Assignment: The full set of entries must be copied exactly.

Material for this task:
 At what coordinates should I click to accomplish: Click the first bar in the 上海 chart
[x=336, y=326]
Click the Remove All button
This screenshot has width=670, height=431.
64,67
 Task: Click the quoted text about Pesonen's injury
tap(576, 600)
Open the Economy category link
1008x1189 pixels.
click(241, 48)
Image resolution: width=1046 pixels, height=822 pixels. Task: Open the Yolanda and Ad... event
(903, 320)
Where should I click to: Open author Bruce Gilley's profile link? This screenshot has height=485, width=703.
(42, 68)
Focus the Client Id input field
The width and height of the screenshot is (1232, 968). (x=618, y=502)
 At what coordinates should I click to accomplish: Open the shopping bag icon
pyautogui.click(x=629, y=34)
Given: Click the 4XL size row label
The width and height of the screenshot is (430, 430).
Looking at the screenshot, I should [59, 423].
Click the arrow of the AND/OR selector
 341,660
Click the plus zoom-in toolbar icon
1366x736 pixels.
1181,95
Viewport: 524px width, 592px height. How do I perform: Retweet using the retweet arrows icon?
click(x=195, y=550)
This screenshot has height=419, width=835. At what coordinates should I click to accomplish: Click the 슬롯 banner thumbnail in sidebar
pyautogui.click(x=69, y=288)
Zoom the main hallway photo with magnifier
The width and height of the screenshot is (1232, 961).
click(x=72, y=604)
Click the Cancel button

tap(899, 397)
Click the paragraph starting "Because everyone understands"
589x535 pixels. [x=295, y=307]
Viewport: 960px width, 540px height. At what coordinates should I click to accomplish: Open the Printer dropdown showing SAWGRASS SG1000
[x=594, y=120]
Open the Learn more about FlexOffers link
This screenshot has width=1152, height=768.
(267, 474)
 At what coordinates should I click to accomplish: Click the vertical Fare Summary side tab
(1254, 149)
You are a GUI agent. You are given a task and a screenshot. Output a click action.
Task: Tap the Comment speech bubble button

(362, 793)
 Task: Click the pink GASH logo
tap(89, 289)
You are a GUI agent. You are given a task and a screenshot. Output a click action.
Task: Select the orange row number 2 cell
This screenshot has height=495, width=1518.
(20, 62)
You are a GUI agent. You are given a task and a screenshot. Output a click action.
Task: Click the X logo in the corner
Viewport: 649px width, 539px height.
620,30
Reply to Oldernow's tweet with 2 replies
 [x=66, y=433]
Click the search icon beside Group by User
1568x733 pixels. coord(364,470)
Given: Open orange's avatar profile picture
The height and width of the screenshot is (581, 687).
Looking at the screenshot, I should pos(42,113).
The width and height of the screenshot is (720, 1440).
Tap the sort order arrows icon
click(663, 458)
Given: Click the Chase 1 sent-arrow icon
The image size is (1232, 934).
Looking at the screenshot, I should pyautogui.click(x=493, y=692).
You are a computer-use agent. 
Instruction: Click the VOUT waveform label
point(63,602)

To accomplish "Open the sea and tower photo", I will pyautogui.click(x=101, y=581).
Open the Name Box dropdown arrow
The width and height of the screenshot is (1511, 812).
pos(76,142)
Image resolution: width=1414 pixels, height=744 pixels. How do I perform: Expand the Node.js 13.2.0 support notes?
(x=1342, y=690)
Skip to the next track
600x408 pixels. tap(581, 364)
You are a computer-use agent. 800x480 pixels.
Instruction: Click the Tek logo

Expected answer:
 At what coordinates should I click to accomplish: Click the first bar in the 上海 chart
[x=336, y=326]
Click the Remove All button
This screenshot has width=670, height=431.
64,67
 Task: Click the quoted text about Pesonen's injury
tap(576, 600)
Open the Economy category link
1008x1189 pixels.
click(241, 48)
Image resolution: width=1046 pixels, height=822 pixels. Task: Open the Yolanda and Ad... event
(903, 320)
Where should I click to: Open author Bruce Gilley's profile link? This screenshot has height=485, width=703.
(42, 68)
Focus the Client Id input field
The width and height of the screenshot is (1232, 968). (x=618, y=502)
 At what coordinates should I click to accomplish: Open the shopping bag icon
pyautogui.click(x=629, y=34)
Given: Click the 4XL size row label
The width and height of the screenshot is (430, 430).
Looking at the screenshot, I should [59, 423].
Click the arrow of the AND/OR selector
 341,660
Click the plus zoom-in toolbar icon
1366x736 pixels.
1181,95
Viewport: 524px width, 592px height. How do I perform: Retweet using the retweet arrows icon?
click(x=195, y=550)
This screenshot has height=419, width=835. At what coordinates should I click to accomplish: Click the 슬롯 banner thumbnail in sidebar
pyautogui.click(x=69, y=288)
Zoom the main hallway photo with magnifier
The width and height of the screenshot is (1232, 961).
click(x=72, y=604)
Click the Cancel button

tap(899, 397)
Click the paragraph starting "Because everyone understands"
589x535 pixels. [x=295, y=307]
Viewport: 960px width, 540px height. At what coordinates should I click to accomplish: Open the Printer dropdown showing SAWGRASS SG1000
[x=594, y=120]
Open the Learn more about FlexOffers link
This screenshot has width=1152, height=768.
(267, 474)
 At what coordinates should I click to accomplish: Click the vertical Fare Summary side tab
(1254, 149)
You are a GUI agent. You are given a task and a screenshot. Output a click action.
Task: Tap the Comment speech bubble button

(362, 793)
 Task: Click the pink GASH logo
tap(89, 289)
You are a GUI agent. You are given a task and a screenshot. Output a click action.
Task: Select the orange row number 2 cell
This screenshot has height=495, width=1518.
(20, 62)
You are a GUI agent. You are given a task and a screenshot. Output a click action.
Task: Click the X logo in the corner
Viewport: 649px width, 539px height.
620,30
Reply to Oldernow's tweet with 2 replies
 [x=66, y=433]
Click the search icon beside Group by User
1568x733 pixels. coord(364,470)
Given: Open orange's avatar profile picture
The height and width of the screenshot is (581, 687).
Looking at the screenshot, I should pos(42,113).
The width and height of the screenshot is (720, 1440).
Tap the sort order arrows icon
click(663, 458)
Given: Click the Chase 1 sent-arrow icon
The image size is (1232, 934).
Looking at the screenshot, I should pyautogui.click(x=493, y=692).
You are a computer-use agent. 
Instruction: Click the VOUT waveform label
point(63,602)

To accomplish "Open the sea and tower photo", I will pyautogui.click(x=101, y=581).
Open the Name Box dropdown arrow
The width and height of the screenshot is (1511, 812).
pos(76,142)
Image resolution: width=1414 pixels, height=744 pixels. How do I perform: Expand the Node.js 13.2.0 support notes?
(x=1342, y=690)
Skip to the next track
600x408 pixels. tap(581, 364)
You are a computer-use agent. 800x480 pixels.
Instruction: Click the Tek logo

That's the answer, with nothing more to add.